A proposal by the Swiss government to introduce a new tax on electric vehicles is being fiercely contested by most political parties and motoring associations, who argue the move is premature and could stifle the transition to greener transport.

"The right-wing Swiss People’s Party rejects the proposal outright, and is particularly opposed to taxing motorists to the benefit of public finances."
"Work towards a viable and fair reform of the taxation of electric vehicles in the long term."
A fierce political uproar has engulfed Bern as the Swiss government's ambitious proposal to tax electric vehicles (EVs) by 2030 collides with a wall of opposition. The consultation period, which concluded this past Friday, has revealed a fractured landscape where nearly every major stakeholder is demanding a retreat or a radical rethink. The government's push to tap into the growing EV market for revenue is being slammed as premature and potentially disastrous for the country's green transition.
Opponents argue that slapping new levies on clean transport now—just as EV sales are beginning to show signs of slowing—could strangle the market before it matures. The backlash is not limited to a single fringe group; it spans the political spectrum and includes powerful motoring associations. The message to the Federal Council is deafeningly clear: the current roadmap is unacceptable. As the dust settles on the consultation phase, the government faces a critical choice: force through a deeply unpopular mandate or return to the drawing board to salvage its transport financing strategy.

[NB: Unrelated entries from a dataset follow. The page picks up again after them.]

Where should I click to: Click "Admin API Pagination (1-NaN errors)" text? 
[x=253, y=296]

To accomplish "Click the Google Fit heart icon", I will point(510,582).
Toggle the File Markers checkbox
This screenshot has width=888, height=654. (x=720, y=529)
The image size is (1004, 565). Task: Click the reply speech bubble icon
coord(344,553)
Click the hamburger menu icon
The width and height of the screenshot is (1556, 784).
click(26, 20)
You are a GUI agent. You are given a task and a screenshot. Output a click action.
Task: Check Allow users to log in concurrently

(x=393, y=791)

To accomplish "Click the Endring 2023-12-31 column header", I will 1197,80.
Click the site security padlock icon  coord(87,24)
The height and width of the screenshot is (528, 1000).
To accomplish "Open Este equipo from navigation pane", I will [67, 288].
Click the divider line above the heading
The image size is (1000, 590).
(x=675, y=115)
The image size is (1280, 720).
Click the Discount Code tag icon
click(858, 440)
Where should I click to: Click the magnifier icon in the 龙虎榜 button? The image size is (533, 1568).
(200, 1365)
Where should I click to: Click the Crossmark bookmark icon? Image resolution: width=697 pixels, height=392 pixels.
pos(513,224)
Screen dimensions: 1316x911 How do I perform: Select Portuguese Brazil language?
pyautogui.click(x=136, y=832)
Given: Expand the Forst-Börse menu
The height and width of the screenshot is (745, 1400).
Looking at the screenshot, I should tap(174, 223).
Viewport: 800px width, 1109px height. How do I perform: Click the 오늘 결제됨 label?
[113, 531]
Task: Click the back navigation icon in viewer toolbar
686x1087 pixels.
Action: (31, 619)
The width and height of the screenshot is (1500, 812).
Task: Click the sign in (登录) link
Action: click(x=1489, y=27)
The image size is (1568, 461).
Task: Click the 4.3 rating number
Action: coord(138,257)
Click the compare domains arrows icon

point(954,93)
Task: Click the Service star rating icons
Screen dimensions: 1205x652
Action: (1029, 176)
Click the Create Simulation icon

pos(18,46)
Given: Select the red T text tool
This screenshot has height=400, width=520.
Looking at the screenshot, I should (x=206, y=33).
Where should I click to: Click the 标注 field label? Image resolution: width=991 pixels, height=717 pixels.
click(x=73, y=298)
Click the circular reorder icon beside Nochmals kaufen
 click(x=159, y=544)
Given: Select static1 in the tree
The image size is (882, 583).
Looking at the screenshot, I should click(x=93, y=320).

The government has put two distinct, yet controversial, alternatives on the table, forcing a debate on how exactly Swiss drivers should pay for their road usage. The first option proposes a tax based on the number of kilometers travelled, heavily weighted by the vehicle's mass—a move that would penalize heavier, long-range electric SUVs. The second alternative suggests a direct tax on the electricity consumed for charging, regardless of the vehicle type.
Neither option has found a warm reception. The complexity of tracking kilometers raises privacy and logistical concerns, while taxing electricity at the source complicates the incentive structure for home charging versus public infrastructure. These proposals are designed to plug the hole in public finances left by dwindling petrol tax revenues, but critics argue the mechanics are clumsy. The Radical-Liberals (FDP) are urging the government to scrap these rigid models in favor of a "transitional solution," advocating for a fairer, long-term reform rather than a hasty fiscal grab.
The political divide over this issue is stark and aggressive. The right-wing Swiss People's Party (SVP) has launched a full-frontal assault on the plan, rejecting it outright. Their stance is unequivocal: they vehemently oppose taxing motorists to prop up general public finances, viewing the move as a punitive cash grab against drivers. This hardline position creates a significant roadblock for the Federal Council in parliament.
Meanwhile, the center and left are in disarray. The Liberal Greens (GLP), typically champions of environmental policy, have surprisingly rejected the tax, signaling that the economic burden on early adopters is too high. In a solitary corner stands the Green Party, the only major political faction to welcome the tax, prioritizing the principle that all transport must contribute to infrastructure costs. This fragmentation leaves the government with few allies, as the Radical-Liberals (FDP) also demand a rewrite, pushing for a system that doesn't punish innovation.
Beyond the political arena, the guardians of Swiss transport are sounding the alarm. The Transport and Environment Association (VCS) contends that 2030 is dangerously soon, demanding a delay until at least 2035. Their argument is rooted in market fragility: with electric car sales already slowing in Switzerland, a new tax could act as a handbrake on the entire transition to zero-emission driving.
The Touring Club of Switzerland (TCS) echoes this sentiment, calling for a "gradual approach" rather than a shock to the system. The consensus among these associations is that the government is prioritizing revenue over the climate goals it claims to champion. If the cost of ownership for EVs spikes due to premature taxation, the incentive to switch from combustion engines evaporates. The government now faces a reality check: ignoring these warnings could stall the electrification of Swiss roads for a decade.